PASSAGE GIVEN →
-- -- --

My last exam… hopefully

My MSc. consists of six taught modules, and I sat the exam for the module #6 Optimization for Learning, Planning and Problem Solving this morning. It seemed to go pretty well, nothing in there that I hadn’t prepared for so with any luck there’ll be no resits and that was my last exam. At least, for this MSc, anyway.

I usually post up about each day as I’m doing a module, but I didn’t this last time. The module was pretty heavy on the coursework, involving a bigger than usual time investment, plus trying to balance that with my day job and my dissertation project is tough going. To be honest, trying to split my focus over these things and still retain some semblance of a home and social life was taxing, and it felt a little like it was maybe a bit too much. That’s a depressing feeling, but hey. With this last module down, there’s one less thing I need to split my time over.

The optimization module was actually very good, covering a pretty wide range of material in enough depth to be implementable. The lecturer, Dr Joshua Knowles, made all the course materials are available at the site I linked to above, as well as details about further reading, self-test questions, background materials and the like, broken down by week. If you want to know what a CS module at Manchester is like, I don’t think you can do better than familiarising with the background stuff on there and then trying to follow the course in sequence completing the coursework as you go.

-- -- --

[Records taken from a dataset]
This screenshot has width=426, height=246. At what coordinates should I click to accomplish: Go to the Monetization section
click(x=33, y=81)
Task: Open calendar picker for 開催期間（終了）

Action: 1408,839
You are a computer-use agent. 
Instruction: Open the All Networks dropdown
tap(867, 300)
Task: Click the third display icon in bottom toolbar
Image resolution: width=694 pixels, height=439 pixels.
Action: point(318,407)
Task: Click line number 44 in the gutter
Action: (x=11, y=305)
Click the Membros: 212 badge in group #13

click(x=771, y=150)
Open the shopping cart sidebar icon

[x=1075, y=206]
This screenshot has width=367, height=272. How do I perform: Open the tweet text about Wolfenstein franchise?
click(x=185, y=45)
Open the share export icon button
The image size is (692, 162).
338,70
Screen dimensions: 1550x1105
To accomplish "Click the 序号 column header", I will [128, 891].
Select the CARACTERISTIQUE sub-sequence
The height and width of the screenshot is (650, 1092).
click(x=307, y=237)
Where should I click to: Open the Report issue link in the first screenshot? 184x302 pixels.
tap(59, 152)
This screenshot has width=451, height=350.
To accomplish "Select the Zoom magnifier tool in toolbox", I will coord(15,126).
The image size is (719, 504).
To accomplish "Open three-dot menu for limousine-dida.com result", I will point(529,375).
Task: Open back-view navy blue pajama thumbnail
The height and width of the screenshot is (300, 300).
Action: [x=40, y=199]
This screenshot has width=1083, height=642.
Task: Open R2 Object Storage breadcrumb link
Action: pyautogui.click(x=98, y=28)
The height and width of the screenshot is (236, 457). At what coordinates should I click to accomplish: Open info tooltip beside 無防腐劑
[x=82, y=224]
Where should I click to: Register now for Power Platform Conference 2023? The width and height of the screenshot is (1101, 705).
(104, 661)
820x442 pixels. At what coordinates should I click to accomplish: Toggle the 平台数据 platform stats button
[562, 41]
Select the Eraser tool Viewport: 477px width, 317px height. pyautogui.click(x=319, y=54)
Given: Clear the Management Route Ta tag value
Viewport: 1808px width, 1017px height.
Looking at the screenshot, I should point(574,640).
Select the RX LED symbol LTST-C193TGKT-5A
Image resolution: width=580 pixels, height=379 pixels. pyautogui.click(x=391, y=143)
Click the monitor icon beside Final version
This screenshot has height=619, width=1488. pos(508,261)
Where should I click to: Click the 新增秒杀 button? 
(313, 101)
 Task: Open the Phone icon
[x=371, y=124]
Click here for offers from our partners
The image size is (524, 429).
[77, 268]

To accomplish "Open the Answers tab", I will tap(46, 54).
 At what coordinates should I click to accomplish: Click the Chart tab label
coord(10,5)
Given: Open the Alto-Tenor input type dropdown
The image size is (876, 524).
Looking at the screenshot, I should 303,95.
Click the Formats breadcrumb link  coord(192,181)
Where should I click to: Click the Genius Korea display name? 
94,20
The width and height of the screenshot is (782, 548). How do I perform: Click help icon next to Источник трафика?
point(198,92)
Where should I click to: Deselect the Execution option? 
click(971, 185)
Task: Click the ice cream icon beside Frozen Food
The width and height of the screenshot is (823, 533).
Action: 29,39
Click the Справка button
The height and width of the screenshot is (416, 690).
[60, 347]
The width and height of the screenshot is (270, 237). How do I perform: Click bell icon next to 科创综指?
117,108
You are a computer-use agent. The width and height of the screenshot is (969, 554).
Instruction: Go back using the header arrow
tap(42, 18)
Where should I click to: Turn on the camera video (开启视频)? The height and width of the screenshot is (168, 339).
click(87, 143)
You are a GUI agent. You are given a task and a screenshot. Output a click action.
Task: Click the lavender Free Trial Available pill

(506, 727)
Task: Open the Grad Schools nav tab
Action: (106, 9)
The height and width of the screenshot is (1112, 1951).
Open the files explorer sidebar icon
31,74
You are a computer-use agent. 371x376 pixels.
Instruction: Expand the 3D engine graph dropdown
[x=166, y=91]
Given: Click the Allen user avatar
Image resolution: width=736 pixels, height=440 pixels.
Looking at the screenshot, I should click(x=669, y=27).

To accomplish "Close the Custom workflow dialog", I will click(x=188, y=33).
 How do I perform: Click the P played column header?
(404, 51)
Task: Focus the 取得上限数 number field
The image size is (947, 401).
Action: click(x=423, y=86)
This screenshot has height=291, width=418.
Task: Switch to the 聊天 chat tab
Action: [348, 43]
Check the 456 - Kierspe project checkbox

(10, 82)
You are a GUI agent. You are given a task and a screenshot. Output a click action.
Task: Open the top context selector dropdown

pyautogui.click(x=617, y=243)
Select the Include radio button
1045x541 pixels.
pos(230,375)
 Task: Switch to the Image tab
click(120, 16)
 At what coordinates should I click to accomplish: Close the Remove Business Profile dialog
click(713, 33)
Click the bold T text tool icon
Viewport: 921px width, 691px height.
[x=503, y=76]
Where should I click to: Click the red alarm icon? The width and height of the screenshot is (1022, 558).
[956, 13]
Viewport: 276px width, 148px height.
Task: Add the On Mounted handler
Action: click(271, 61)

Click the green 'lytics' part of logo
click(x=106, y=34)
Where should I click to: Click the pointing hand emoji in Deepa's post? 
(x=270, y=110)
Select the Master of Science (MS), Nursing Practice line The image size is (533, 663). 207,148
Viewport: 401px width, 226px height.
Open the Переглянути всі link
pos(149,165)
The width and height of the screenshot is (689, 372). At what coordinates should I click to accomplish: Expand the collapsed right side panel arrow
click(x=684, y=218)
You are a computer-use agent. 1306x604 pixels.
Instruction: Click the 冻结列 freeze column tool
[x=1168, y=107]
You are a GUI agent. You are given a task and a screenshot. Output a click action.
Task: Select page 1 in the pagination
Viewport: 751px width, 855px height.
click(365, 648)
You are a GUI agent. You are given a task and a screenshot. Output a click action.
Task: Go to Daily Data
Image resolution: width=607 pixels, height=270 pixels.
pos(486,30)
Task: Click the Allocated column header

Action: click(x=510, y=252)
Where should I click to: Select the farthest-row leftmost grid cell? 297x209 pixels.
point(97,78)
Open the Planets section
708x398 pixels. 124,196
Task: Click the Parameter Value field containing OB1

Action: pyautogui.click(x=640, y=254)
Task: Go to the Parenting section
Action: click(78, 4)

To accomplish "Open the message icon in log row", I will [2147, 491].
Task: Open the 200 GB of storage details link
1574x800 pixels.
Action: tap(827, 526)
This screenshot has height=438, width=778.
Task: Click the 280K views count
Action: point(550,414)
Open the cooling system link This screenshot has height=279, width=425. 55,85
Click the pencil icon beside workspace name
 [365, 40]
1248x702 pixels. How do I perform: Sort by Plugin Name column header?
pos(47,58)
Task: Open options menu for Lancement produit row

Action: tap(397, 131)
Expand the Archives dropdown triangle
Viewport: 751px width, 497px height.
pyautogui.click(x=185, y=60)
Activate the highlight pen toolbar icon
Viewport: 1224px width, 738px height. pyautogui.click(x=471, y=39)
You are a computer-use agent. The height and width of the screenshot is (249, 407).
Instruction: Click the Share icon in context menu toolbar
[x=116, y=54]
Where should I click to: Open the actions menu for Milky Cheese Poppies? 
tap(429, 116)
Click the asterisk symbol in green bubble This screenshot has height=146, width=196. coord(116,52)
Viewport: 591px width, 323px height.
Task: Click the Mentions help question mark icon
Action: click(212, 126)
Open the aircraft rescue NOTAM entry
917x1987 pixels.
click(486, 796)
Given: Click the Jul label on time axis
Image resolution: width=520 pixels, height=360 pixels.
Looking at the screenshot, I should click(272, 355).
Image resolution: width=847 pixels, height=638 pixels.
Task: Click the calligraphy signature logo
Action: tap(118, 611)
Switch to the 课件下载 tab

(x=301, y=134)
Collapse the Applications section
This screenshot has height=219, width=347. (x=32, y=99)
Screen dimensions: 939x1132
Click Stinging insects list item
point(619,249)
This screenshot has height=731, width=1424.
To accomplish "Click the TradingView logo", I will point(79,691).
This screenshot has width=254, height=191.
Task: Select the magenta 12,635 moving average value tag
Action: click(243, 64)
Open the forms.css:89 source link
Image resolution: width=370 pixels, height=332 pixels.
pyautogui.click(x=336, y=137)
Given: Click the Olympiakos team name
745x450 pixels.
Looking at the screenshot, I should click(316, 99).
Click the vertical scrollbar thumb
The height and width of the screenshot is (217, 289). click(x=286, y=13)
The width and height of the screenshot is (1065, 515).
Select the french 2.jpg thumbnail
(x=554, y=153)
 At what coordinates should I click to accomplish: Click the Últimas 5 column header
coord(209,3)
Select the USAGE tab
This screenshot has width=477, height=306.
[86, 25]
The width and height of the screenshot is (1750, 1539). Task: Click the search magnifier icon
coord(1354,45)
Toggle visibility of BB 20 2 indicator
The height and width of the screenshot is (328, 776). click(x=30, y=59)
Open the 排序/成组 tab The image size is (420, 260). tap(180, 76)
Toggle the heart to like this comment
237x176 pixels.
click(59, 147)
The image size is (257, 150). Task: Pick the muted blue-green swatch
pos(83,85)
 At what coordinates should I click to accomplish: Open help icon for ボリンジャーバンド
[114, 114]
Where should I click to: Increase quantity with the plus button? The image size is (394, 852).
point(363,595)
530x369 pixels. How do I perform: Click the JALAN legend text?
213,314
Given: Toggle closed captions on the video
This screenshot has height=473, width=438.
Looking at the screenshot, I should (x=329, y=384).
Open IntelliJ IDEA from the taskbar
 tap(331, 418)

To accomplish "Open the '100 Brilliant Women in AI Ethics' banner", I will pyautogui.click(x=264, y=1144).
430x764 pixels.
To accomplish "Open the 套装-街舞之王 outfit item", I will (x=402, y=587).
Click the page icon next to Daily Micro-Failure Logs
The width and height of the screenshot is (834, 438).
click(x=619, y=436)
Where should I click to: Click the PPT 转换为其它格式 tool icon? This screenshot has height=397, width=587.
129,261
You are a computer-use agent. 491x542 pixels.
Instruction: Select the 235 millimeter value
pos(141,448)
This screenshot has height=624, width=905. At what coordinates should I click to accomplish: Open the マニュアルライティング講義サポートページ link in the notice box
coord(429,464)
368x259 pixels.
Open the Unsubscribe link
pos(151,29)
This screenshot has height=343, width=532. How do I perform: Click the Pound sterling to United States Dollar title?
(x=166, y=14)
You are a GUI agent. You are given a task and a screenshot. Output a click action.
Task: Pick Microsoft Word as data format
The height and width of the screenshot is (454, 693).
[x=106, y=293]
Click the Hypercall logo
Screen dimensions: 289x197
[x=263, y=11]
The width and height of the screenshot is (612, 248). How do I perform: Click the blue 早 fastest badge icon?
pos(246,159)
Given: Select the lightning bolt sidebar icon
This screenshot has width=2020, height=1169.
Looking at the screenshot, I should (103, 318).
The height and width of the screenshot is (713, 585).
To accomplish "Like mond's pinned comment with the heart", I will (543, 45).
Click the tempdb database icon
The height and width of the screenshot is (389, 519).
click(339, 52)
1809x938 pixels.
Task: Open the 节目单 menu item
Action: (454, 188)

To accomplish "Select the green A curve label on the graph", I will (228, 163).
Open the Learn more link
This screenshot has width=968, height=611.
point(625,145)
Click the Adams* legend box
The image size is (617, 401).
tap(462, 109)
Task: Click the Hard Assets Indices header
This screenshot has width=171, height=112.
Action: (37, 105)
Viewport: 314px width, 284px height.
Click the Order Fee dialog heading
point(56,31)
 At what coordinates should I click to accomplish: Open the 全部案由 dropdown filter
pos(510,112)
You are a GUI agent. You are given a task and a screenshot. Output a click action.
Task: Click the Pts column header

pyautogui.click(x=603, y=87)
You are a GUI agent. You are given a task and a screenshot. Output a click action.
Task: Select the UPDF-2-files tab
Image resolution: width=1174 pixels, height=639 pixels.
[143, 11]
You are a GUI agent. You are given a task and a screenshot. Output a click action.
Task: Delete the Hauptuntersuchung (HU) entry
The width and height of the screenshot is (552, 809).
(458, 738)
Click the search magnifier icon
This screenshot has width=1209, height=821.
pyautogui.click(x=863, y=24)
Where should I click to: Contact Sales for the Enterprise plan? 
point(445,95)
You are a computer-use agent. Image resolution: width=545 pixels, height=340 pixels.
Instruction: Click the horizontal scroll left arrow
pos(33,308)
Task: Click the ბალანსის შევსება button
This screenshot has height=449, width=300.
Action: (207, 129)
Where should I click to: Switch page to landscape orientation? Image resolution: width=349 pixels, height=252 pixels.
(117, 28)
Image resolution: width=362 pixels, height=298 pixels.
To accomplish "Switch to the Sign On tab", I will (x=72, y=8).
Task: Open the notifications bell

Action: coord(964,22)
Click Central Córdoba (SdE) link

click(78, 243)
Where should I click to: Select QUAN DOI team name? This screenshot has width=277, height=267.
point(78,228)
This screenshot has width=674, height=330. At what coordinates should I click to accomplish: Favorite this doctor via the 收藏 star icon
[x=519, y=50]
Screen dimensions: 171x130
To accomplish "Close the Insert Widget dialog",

-- -- --

TASK REQUIREMENTS →
**1)** Summarize the blog post in two sentences.
**2)** Please rewrite the listing from its first line up to and including the line with "[x=1075, y=206]", replacing "Instruction" with "Command" and leaving everything else unchanged.
The blog post and the listing come from separate sources.

ANSWERS FOR THE TASKS →
**1)** The writer sat the exam for the sixth taught module of an MSc, Optimization for Learning, Planning and Problem Solving, and thinks it went well enough to be the last exam. The module was heavy on coursework and hard to balance with a day job and a dissertation project, but the writer found it very good and notes that the lecturer put the course materials online, broken down by week.

**2)**
This screenshot has width=426, height=246. At what coordinates should I click to accomplish: Go to the Monetization section
click(x=33, y=81)
Task: Open calendar picker for 開催期間（終了）

Action: 1408,839
You are a computer-use agent. 
Command: Open the All Networks dropdown
tap(867, 300)
Task: Click the third display icon in bottom toolbar
Image resolution: width=694 pixels, height=439 pixels.
Action: point(318,407)
Task: Click line number 44 in the gutter
Action: (x=11, y=305)
Click the Membros: 212 badge in group #13

click(x=771, y=150)
Open the shopping cart sidebar icon

[x=1075, y=206]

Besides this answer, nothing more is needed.